A compromise assessment will provide further insight by uncovering adversarial activity under way. While no one wants to activate the incident response plan in early days, this action helps to ensure that the new CISO doesn’t assume a healthy situation on day one.
Finally, another reference is the cybersecurity budget, where the monies are allocated may be indicative of what the organization prioritizes. Reference current budget against industry benchmarks for cybersecurity spending, resourcing, etc. Determine whether protection, detection and response expenditures seem balanced. Identify redundant or underused capabilities within the function. Address these in the near term, while aligning spending with an updated cybersecurity strategy.
Drive cultural change
CISOs transition for a reason, and this is often indicative of a leader’s desire to change the organization’s cybersecurity culture.

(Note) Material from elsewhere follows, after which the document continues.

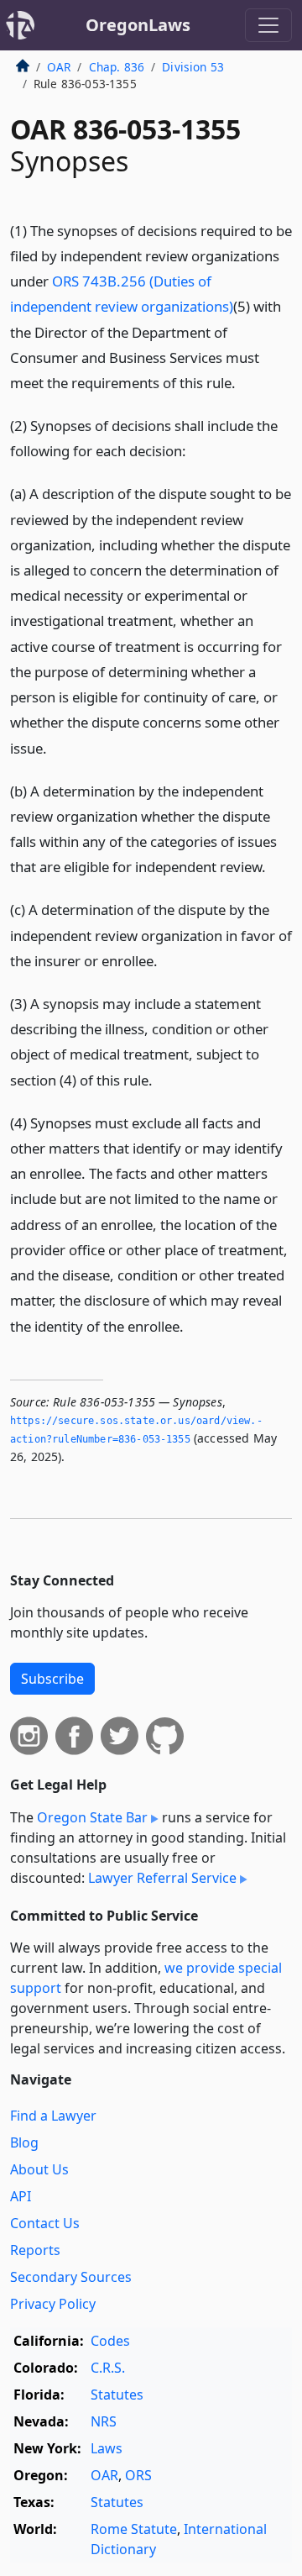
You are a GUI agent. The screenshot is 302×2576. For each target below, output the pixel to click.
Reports (35, 2250)
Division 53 (193, 67)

The new CISO will want to understand leaders’ views – is there support to change the culture to give greater emphasis to the importance of cybersecurity? Tone at the top is critical to fundamental change, and new CISOs need leadership support to make cultural change happen.
When cultural change is a priority for leaders, new CISOs can build a coalition with the help of business leaders and department heads from IT and other key functions. This coalition can develop a vision of change collaboratively, and work to promote it throughout the organization.